Insiden penolakan jenazah korban Covid-19 di Kabupaten Semarang, Kamis (9/4/2020) sekaligus ditangkapnya para provokasi penolakan itu oleh Polda Jateng, Sabtu (11/4/2020), mengoyak kemanusiaan kita, sebagai manusia yang dikaruniai akal dan ilmu pengetahuan.
Semasa hidup, si meninggal itu berprofesi sebagai perawat di RSUP Dr. Kariadi Semarang. Namanya Nuria Kurniasih, meninggal di usia 38 tahun. Sebelum ajal menjemput, Nuria adalah perawat yang menangani pasien Covid-19, bahkan perawat yang kali pertama menangani pasien Covid-19 di rumah sakit terbesar di Jawa Tengah itu.
Saat akan dimakamkan di dekat kuburan ayahnya, warga setempat menolak. Mobil ambulans sudah tiba, diiringi beberapa kendaraan lain, termasuk mobil pemadam kebakaran hingga pejabat setempat. Namun, warga tetap saja menolak.
Ada ketakutan tersendiri dari sekelompok warga, terutama pandangan mereka soal penularan. Mereka alot dengan argumennya. Akhirnya jenazah si perawat tak jadi di makamkan di sana, dialihkan ke pemakaman Bergota di Kota Semarang. Protokol kesehatan memang sudah mengatur sedemikian rupa, agar jenazah korban Covid-19 harus cepat-cepat dikuburkan.

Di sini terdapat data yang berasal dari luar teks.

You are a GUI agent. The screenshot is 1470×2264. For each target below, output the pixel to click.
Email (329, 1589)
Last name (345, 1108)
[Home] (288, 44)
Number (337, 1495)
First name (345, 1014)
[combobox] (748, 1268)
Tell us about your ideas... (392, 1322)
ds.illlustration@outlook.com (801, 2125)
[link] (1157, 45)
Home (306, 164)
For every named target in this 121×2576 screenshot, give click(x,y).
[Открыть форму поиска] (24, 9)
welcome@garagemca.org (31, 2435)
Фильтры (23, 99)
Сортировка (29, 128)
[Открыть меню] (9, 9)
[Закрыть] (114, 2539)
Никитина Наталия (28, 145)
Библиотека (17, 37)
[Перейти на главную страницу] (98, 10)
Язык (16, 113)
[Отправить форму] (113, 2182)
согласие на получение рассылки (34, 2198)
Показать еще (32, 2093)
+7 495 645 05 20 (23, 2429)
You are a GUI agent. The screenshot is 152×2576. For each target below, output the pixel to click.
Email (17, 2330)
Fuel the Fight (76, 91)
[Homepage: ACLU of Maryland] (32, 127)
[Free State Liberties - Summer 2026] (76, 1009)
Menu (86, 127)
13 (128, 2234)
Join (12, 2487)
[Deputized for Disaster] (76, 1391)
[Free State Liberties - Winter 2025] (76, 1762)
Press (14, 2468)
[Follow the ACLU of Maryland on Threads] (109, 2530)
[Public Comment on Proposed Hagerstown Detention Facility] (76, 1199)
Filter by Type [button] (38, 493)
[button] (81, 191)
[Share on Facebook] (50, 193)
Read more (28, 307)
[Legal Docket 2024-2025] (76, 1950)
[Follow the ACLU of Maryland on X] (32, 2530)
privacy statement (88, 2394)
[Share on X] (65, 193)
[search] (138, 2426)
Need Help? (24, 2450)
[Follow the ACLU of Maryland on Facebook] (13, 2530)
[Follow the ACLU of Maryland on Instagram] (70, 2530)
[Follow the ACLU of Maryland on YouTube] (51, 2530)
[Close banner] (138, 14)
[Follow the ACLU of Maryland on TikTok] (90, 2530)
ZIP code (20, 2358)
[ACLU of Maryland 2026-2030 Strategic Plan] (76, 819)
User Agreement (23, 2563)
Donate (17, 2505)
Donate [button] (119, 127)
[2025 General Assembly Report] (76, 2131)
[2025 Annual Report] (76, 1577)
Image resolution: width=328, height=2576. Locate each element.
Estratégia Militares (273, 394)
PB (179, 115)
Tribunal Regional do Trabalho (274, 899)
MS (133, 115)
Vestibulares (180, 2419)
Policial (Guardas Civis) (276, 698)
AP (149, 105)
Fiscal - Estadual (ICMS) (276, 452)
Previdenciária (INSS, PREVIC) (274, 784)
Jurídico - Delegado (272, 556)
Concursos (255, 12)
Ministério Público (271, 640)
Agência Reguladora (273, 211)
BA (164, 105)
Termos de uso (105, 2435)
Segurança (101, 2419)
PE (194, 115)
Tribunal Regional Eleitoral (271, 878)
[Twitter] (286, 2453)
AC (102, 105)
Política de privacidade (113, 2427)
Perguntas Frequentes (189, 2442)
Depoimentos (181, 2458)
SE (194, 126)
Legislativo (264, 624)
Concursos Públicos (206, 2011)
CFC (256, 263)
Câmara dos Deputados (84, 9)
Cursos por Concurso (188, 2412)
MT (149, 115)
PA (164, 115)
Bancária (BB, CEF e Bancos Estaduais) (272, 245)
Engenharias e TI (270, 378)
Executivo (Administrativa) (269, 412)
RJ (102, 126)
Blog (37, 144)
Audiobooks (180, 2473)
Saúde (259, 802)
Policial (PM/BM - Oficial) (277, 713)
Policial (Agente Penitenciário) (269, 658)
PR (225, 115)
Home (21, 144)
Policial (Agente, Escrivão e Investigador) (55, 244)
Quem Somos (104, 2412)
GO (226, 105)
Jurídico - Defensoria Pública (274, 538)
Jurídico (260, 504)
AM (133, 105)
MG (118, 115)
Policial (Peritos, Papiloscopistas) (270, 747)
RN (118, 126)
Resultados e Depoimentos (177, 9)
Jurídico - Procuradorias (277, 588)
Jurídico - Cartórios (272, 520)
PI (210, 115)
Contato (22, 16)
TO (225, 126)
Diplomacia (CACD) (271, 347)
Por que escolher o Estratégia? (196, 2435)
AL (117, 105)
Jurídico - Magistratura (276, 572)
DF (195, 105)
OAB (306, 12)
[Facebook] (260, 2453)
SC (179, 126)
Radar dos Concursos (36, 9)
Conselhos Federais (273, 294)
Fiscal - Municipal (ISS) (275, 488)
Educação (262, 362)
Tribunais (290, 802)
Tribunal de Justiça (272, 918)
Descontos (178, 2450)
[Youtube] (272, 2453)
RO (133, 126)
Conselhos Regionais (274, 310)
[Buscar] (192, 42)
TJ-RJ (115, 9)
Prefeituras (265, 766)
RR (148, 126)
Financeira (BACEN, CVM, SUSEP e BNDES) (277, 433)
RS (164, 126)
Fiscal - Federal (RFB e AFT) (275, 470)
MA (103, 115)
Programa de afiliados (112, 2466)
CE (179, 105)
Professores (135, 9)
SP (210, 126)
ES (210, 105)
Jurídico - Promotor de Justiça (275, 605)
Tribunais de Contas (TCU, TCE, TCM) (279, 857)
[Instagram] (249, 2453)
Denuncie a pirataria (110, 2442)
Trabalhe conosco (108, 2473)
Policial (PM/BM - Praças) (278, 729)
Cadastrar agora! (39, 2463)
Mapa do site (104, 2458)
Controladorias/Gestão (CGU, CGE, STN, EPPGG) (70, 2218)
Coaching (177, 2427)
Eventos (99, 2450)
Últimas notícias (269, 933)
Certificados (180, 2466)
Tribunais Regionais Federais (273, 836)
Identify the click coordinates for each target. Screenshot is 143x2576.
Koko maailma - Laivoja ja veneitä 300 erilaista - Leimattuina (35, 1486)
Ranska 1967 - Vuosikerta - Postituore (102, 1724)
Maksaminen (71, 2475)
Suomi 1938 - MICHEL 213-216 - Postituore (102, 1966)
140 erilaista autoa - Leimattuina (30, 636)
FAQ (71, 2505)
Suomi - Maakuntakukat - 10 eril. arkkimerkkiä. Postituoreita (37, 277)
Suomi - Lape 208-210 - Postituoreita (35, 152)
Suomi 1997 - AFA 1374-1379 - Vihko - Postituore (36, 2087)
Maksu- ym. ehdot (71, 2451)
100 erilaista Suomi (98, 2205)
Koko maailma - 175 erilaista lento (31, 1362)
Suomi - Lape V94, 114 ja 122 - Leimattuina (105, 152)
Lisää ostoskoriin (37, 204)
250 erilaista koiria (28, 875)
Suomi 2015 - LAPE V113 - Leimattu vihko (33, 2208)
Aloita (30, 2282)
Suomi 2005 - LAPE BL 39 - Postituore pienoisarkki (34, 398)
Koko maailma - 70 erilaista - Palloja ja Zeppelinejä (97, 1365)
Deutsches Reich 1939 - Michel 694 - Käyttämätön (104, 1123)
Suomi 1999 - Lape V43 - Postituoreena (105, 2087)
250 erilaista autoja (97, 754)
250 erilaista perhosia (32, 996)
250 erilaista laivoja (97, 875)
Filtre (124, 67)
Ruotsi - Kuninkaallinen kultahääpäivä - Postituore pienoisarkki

Di media sosial, insiden ini menjadi viral. Respons warganet beragam, ada yang mendoakan si meninggal, menaruh empati terhadap perawat, memberikan semangat ke para perawat yang lain (yang saat ini di tempat lain juga tengah berjuang merawat pasien Covid-19), dan tak kalah hebat adalah lontaran emosi yang dialamatkan kepada para provokasi penolakan jenazah perawat itu.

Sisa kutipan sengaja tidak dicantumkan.